The thing is, though, I don't think it's an example in the way you're using it. I think you've reached your conclusion, and have been looking for stuff (present or missing) to justify that conclusion.
I don't know what to tell you. i wasn't even thinking about 4E when it happened. I was, as I said, perusing the 3.0 DMG, mostly trying to decide whether I wanted to work with 3E or 2E to try and get a game off the ground, and ran across the section on asian weapons, guns and lasers. I literally stopped reading and ran to get my 4E DMG and check and see if there were guns in there -- not because I was looking to take a shot at 4E, but because as much as I don't like the way the game is built from the players' rules perspective, I do like the 4E DMG (both as a guide to running a certain kind of D&D and from a technical, utility perspective) and I wanted to know if that little tidbit that has always been there was in fact there in the 4E DMG.
Like a lot of folks here, I have been gaming for decades, the majority of it with one version of D&D or another. Modelling guns/lasers/cyborg dinos in the rules isn't the issue; me personally needing to be told it's okay to have guns/lasers/cyborg dinos in my game isn't the issue. I am a verteran gamer. I can do those things and not feel bad about it.
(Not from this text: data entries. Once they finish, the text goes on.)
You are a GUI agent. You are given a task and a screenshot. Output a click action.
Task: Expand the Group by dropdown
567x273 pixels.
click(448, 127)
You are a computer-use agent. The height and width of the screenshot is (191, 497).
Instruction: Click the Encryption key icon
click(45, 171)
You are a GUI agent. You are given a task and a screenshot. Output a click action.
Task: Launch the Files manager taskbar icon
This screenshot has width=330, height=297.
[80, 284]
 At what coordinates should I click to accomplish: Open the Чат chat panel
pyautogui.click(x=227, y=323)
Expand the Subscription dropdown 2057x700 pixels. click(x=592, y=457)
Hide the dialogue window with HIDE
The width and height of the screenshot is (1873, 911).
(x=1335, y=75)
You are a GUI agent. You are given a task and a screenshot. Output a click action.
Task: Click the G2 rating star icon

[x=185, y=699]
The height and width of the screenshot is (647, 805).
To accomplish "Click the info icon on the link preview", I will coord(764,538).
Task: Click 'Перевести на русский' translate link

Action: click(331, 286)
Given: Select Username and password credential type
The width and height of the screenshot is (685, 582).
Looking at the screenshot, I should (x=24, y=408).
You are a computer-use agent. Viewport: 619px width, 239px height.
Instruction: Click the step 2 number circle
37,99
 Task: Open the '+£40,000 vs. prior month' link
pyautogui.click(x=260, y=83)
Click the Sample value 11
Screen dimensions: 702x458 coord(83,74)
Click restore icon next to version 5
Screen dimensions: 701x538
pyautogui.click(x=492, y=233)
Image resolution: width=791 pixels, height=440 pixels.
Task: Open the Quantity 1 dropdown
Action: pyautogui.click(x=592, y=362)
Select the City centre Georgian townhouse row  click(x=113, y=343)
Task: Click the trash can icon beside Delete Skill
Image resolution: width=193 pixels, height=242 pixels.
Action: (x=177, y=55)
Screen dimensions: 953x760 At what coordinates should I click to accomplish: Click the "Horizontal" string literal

The issue -- and I'll try and use a little less hyperbole now that it's not 2 AM -- is simply that 4E feels more limited, more tightly focussed, more gamey and less simmy in its core set than any other edition. For me, obviously, this is a bad thing. And just as obviously, for some it is a good thing (likely because they prefer the style of play and scope of meta-genre 4e aims for and hits dead on).
I don't hate 4E, i just don't like its focus. If a 3rd party publisher or WotC provides some well written, well designed book that shifts or broadens the game away from the core's tight focus on cinematic action/tactical skirmishing, I'll likely run the game. When there's a collection of classes and/or powers that differentiates characters and roles more, that supports my preferred play style, I'll be happy to become a fan of the game. It just seems like something of a waste to try and shoehorn 4E characters, as they are designed in the core, into the kind of game I prefer to run. That's not an attack on 4E, it's just a fact of where my preferences and those of the designers don't mesh particularly well.
And ultimately the only reason it troubles me is that it's easier to find people to play the current edition of D&D than it is to find people to play an older edition. Not objective, I know, but whatcha gonna do?